St. Bonaventure coach Mark Schmidt seemed to feel the same way after his team beat UCLA as he got a bit emotional on the postgame interview with Turner Sports. 

So the First Four has morphed into a pretty cool event. 

It would be even better if all eight teams playing Tuesday or Wednesday at UD Arena were at-large teams who only marginally deserved to make the field anyway, a move that I don’t understand not being made since that would probably also increase television ratings because it would involve more teams with big names and larger fan bases. 

That said, the smaller schools getting invited also give the two days in Dayton a little more of that all-around tournament feel because they would be part of the action at a traditional regional, too. 

Part of the fun last year for me was hearing North Carolina Central’s pep band rock out and Mount St. Mary’s mascot Emmit S. Burg own a dance-off with the New Orleans Privateer. 
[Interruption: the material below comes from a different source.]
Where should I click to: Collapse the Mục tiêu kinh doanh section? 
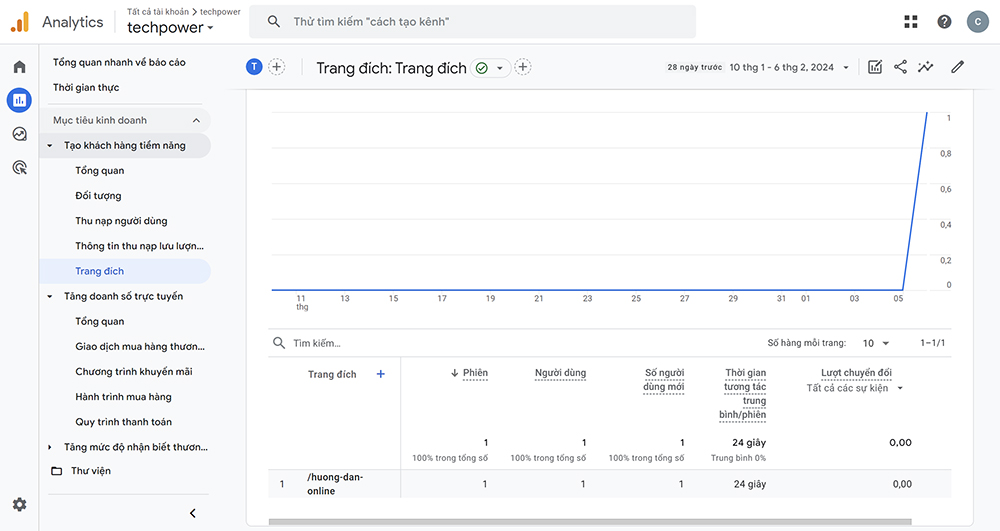pyautogui.click(x=196, y=120)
NCCU coach LeVelle Morton’s majestic sport coat was also as memorable as his confirmation the experience, environment and opportunity were great for his team. 

“It was tremendous,” Moton said of the atmosphere after his team lost to fellow No. 16 seed UC Davis. “The fans and the energy, and you could feel the tension in the air.

“And I think it’s some neutral fans here, probably just Dayton fans who just love basketball, and I think after a while they just chose a side.“That’s what March Madness is about.” 

Morton and the Eagles are back in Dayton tonight to take on Texas Southern, a matchup that is a little controversial as it involves the only two historically black colleges or universities in the field. 

“I hate it,” Moton said. “I hate that it has to be two HBCUs clashing, because I have the ultimate respect for (Mike Davis’) program. And truth be told we’ve kind of been the representation of each league, and I wanted the world to be able to see what each league can offer. It’s unfortunate, but it’s best to be on this side of the coin than on the other side not getting a bid at all and not having to play anyone and having your season be over with.”

The nightcap will pit Arizona State against Syracuse in the absolute epitome what a First Four matchup should be.

Both of those teams have 20 wins, but they would have had no legitimate complaints if they were left out entirely… 

Sticking with college basketball, there is a report out there that Thad Matta could be the next coach at Georgia. 

I understand the former Ohio State coach wanting to give it another go, but I’m not sure this is a great idea for either side. 

I suspect Georgia’s expectations for basketball are similar to Ohio State’s — just high enough to get you fired if you’re not great

That can be a problem if the institution is also, while certainly interested in being good at basketball, most deeply committed to football. 

Matta was a great coach for many years at Ohio State, but basically everything about his program had gone into decline by the time he was finished. 

If there was still anything exceptional being done, he would probably still be in charge in Columbus. 

Lots of attention has gone to his recruiting, especially with more people being made aware of the seedy underbelly of talent acquisition and claims Matta’s unwillingness to take part cost him players.

But that was far from the only problem in Columbus the last few years. 

He was bringing in good enough players to continue to be an NCAA tournament team at the worst, one that would make noise in the Big Ten race at least from time to time. 

That much was proven by this season. 

The lack of ability to develop skill or chemistry, whether that was more on Matta or the staff he hired, was what sealed his fate. 

Maybe the magic will be rekindled at a new place, but I won’t believe it until I see it.